Count the lines below that contain the word "perform" and give only the number.

[Pointing lines for screenshots and pages]
★ ★ ★

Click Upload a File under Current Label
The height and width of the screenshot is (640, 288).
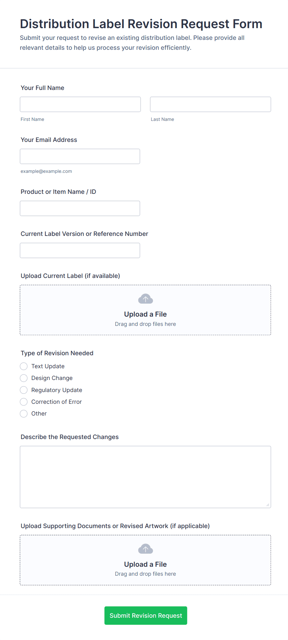pyautogui.click(x=145, y=314)
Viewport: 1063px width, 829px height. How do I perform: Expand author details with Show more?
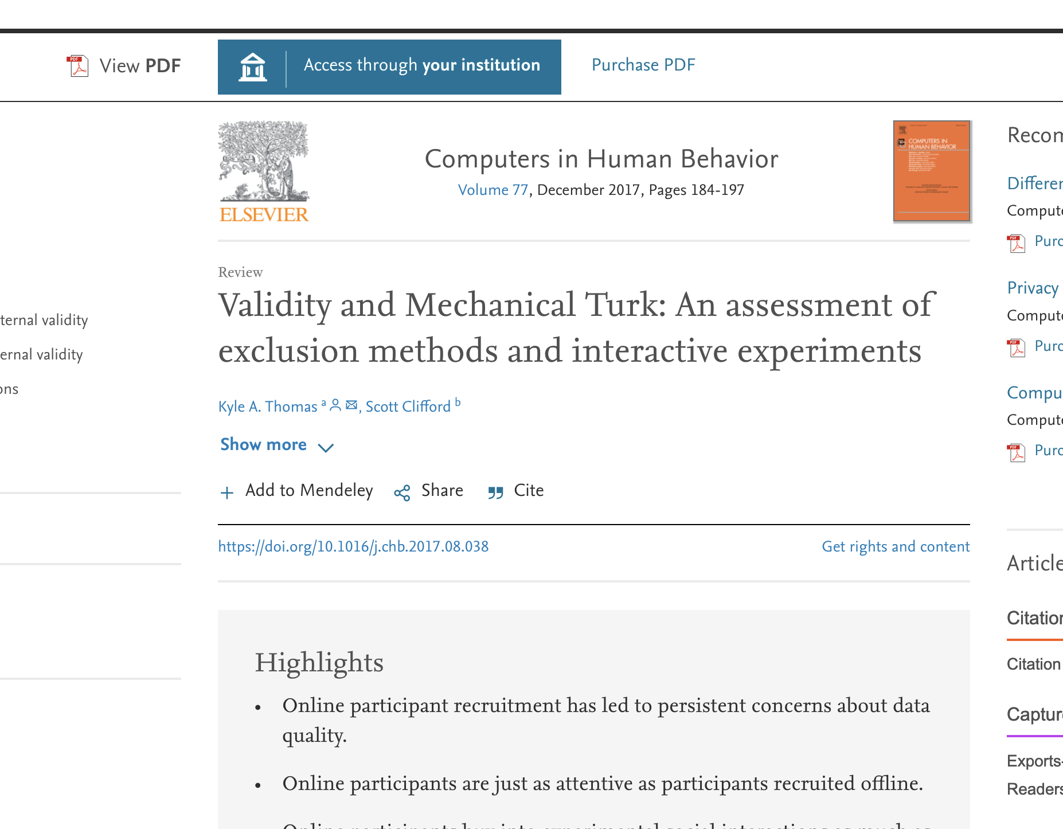[x=264, y=445]
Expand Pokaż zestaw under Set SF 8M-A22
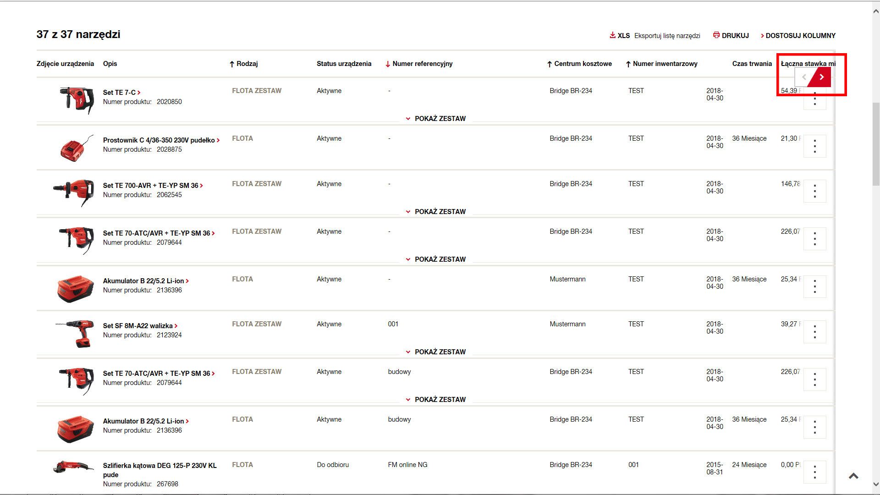 [435, 352]
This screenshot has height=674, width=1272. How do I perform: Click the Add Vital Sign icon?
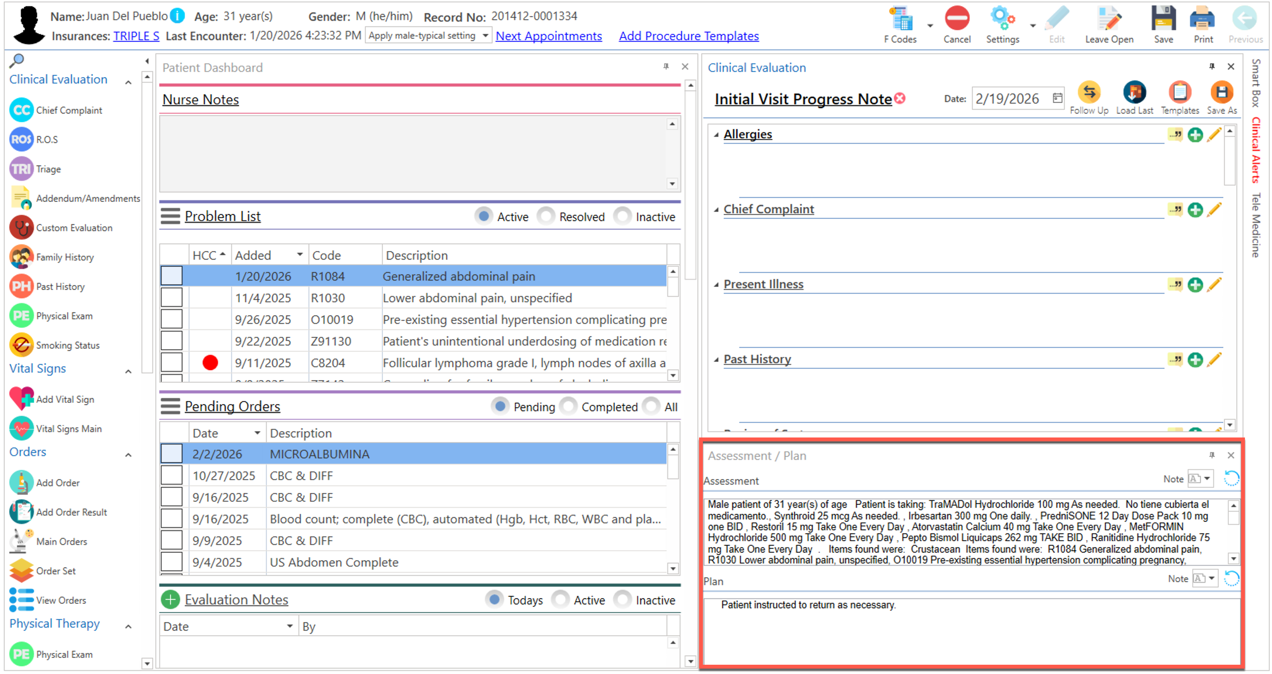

★ ★ ★

## [Response to this exercise]
2